— Task to carry out —
Set each line of the data down exactly, please.

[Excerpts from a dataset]
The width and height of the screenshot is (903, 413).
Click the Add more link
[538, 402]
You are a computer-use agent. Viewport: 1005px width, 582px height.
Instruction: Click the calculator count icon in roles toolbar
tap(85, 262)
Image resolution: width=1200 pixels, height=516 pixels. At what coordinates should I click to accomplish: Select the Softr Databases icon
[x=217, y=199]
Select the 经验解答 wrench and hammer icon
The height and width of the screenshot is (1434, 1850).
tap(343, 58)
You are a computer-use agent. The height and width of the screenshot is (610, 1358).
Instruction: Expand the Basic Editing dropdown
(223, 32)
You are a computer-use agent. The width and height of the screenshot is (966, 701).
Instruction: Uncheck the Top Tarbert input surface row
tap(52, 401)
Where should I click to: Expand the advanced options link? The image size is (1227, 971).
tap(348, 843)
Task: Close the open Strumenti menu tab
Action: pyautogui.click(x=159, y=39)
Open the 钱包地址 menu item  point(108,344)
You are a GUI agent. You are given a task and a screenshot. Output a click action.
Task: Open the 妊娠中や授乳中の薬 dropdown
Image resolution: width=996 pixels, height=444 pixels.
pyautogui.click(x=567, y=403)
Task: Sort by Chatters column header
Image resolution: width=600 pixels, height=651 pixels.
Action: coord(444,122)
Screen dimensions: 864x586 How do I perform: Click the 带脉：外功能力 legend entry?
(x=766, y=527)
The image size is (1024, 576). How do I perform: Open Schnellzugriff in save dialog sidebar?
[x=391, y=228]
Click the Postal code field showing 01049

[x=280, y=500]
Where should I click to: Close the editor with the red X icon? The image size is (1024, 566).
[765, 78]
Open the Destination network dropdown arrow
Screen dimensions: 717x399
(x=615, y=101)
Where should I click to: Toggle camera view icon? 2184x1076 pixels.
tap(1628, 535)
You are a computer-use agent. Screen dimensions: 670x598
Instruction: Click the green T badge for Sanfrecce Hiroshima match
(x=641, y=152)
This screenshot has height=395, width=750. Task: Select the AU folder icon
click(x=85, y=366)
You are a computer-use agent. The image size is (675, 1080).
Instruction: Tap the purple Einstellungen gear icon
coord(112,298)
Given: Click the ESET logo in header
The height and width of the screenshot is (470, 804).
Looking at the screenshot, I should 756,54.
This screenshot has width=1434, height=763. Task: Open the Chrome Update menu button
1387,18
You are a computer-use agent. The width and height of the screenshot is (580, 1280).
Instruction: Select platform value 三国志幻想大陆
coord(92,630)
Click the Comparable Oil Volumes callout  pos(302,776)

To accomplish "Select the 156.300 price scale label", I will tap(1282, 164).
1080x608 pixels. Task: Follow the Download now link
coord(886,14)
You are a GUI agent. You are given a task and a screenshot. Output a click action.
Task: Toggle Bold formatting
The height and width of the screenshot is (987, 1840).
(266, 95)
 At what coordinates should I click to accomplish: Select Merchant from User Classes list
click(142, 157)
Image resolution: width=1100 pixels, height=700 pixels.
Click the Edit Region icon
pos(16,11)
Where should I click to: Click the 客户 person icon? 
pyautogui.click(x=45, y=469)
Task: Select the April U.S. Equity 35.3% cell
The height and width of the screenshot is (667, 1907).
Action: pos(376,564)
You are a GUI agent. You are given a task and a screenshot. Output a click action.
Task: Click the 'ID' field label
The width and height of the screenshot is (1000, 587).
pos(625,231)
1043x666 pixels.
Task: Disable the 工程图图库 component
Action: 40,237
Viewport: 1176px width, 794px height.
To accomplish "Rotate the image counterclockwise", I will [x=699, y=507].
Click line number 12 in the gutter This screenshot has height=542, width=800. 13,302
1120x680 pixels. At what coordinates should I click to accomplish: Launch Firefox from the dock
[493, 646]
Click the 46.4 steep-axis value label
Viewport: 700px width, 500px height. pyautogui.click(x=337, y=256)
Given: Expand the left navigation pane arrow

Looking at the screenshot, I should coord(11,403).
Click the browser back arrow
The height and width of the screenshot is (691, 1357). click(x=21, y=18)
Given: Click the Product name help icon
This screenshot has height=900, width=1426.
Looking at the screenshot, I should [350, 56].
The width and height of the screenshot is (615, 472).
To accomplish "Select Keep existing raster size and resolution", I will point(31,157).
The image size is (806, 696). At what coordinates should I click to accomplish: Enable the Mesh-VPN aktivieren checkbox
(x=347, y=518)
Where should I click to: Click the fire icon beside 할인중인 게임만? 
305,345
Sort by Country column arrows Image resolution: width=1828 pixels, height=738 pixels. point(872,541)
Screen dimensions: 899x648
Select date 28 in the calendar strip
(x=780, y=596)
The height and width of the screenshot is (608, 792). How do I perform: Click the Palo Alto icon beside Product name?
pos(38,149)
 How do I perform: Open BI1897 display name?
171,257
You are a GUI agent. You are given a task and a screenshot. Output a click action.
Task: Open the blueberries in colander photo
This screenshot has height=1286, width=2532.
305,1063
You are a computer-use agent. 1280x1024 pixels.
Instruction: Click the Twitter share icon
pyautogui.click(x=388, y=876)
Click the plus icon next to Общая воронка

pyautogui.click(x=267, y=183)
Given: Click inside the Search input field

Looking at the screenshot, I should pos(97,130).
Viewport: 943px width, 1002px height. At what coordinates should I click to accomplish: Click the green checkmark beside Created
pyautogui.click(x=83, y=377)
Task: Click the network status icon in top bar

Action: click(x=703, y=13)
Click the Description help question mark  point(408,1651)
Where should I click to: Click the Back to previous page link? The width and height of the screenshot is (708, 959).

— Exercise response —
The width and height of the screenshot is (903, 413).
Click the Add more link
[538, 402]
You are a computer-use agent. Viewport: 1005px width, 582px height.
Instruction: Click the calculator count icon in roles toolbar
tap(85, 262)
Image resolution: width=1200 pixels, height=516 pixels. At what coordinates should I click to accomplish: Select the Softr Databases icon
[x=217, y=199]
Select the 经验解答 wrench and hammer icon
The height and width of the screenshot is (1434, 1850).
tap(343, 58)
You are a computer-use agent. The height and width of the screenshot is (610, 1358).
Instruction: Expand the Basic Editing dropdown
(223, 32)
You are a computer-use agent. The width and height of the screenshot is (966, 701).
Instruction: Uncheck the Top Tarbert input surface row
tap(52, 401)
Where should I click to: Expand the advanced options link? The image size is (1227, 971).
tap(348, 843)
Task: Close the open Strumenti menu tab
Action: pyautogui.click(x=159, y=39)
Open the 钱包地址 menu item  point(108,344)
You are a GUI agent. You are given a task and a screenshot. Output a click action.
Task: Open the 妊娠中や授乳中の薬 dropdown
Image resolution: width=996 pixels, height=444 pixels.
pyautogui.click(x=567, y=403)
Task: Sort by Chatters column header
Image resolution: width=600 pixels, height=651 pixels.
Action: coord(444,122)
Screen dimensions: 864x586 How do I perform: Click the 带脉：外功能力 legend entry?
(x=766, y=527)
The image size is (1024, 576). How do I perform: Open Schnellzugriff in save dialog sidebar?
[x=391, y=228]
Click the Postal code field showing 01049

[x=280, y=500]
Where should I click to: Close the editor with the red X icon? The image size is (1024, 566).
[765, 78]
Open the Destination network dropdown arrow
Screen dimensions: 717x399
(x=615, y=101)
Where should I click to: Toggle camera view icon? 2184x1076 pixels.
tap(1628, 535)
You are a computer-use agent. Screen dimensions: 670x598
Instruction: Click the green T badge for Sanfrecce Hiroshima match
(x=641, y=152)
This screenshot has height=395, width=750. Task: Select the AU folder icon
click(x=85, y=366)
You are a computer-use agent. The image size is (675, 1080).
Instruction: Tap the purple Einstellungen gear icon
coord(112,298)
Given: Click the ESET logo in header
The height and width of the screenshot is (470, 804).
Looking at the screenshot, I should 756,54.
This screenshot has width=1434, height=763. Task: Open the Chrome Update menu button
1387,18
You are a computer-use agent. The width and height of the screenshot is (580, 1280).
Instruction: Select platform value 三国志幻想大陆
coord(92,630)
Click the Comparable Oil Volumes callout  pos(302,776)

To accomplish "Select the 156.300 price scale label", I will tap(1282, 164).
1080x608 pixels. Task: Follow the Download now link
coord(886,14)
You are a GUI agent. You are given a task and a screenshot. Output a click action.
Task: Toggle Bold formatting
The height and width of the screenshot is (987, 1840).
(266, 95)
 At what coordinates should I click to accomplish: Select Merchant from User Classes list
click(142, 157)
Image resolution: width=1100 pixels, height=700 pixels.
Click the Edit Region icon
pos(16,11)
Where should I click to: Click the 客户 person icon? 
pyautogui.click(x=45, y=469)
Task: Select the April U.S. Equity 35.3% cell
The height and width of the screenshot is (667, 1907).
Action: pos(376,564)
You are a GUI agent. You are given a task and a screenshot. Output a click action.
Task: Click the 'ID' field label
The width and height of the screenshot is (1000, 587).
pos(625,231)
1043x666 pixels.
Task: Disable the 工程图图库 component
Action: 40,237
Viewport: 1176px width, 794px height.
To accomplish "Rotate the image counterclockwise", I will [x=699, y=507].
Click line number 12 in the gutter This screenshot has height=542, width=800. 13,302
1120x680 pixels. At what coordinates should I click to accomplish: Launch Firefox from the dock
[493, 646]
Click the 46.4 steep-axis value label
Viewport: 700px width, 500px height. pyautogui.click(x=337, y=256)
Given: Expand the left navigation pane arrow

Looking at the screenshot, I should coord(11,403).
Click the browser back arrow
The height and width of the screenshot is (691, 1357). click(x=21, y=18)
Given: Click the Product name help icon
This screenshot has height=900, width=1426.
Looking at the screenshot, I should [350, 56].
The width and height of the screenshot is (615, 472).
To accomplish "Select Keep existing raster size and resolution", I will point(31,157).
The image size is (806, 696). At what coordinates should I click to accomplish: Enable the Mesh-VPN aktivieren checkbox
(x=347, y=518)
Where should I click to: Click the fire icon beside 할인중인 게임만? 
305,345
Sort by Country column arrows Image resolution: width=1828 pixels, height=738 pixels. point(872,541)
Screen dimensions: 899x648
Select date 28 in the calendar strip
(x=780, y=596)
The height and width of the screenshot is (608, 792). How do I perform: Click the Palo Alto icon beside Product name?
pos(38,149)
 How do I perform: Open BI1897 display name?
171,257
You are a GUI agent. You are given a task and a screenshot. Output a click action.
Task: Open the blueberries in colander photo
This screenshot has height=1286, width=2532.
305,1063
You are a computer-use agent. 1280x1024 pixels.
Instruction: Click the Twitter share icon
pyautogui.click(x=388, y=876)
Click the plus icon next to Общая воронка

pyautogui.click(x=267, y=183)
Given: Click inside the Search input field

Looking at the screenshot, I should pos(97,130).
Viewport: 943px width, 1002px height. At what coordinates should I click to accomplish: Click the green checkmark beside Created
pyautogui.click(x=83, y=377)
Task: Click the network status icon in top bar

Action: click(x=703, y=13)
Click the Description help question mark  point(408,1651)
Where should I click to: Click the Back to previous page link? The width and height of the screenshot is (708, 959).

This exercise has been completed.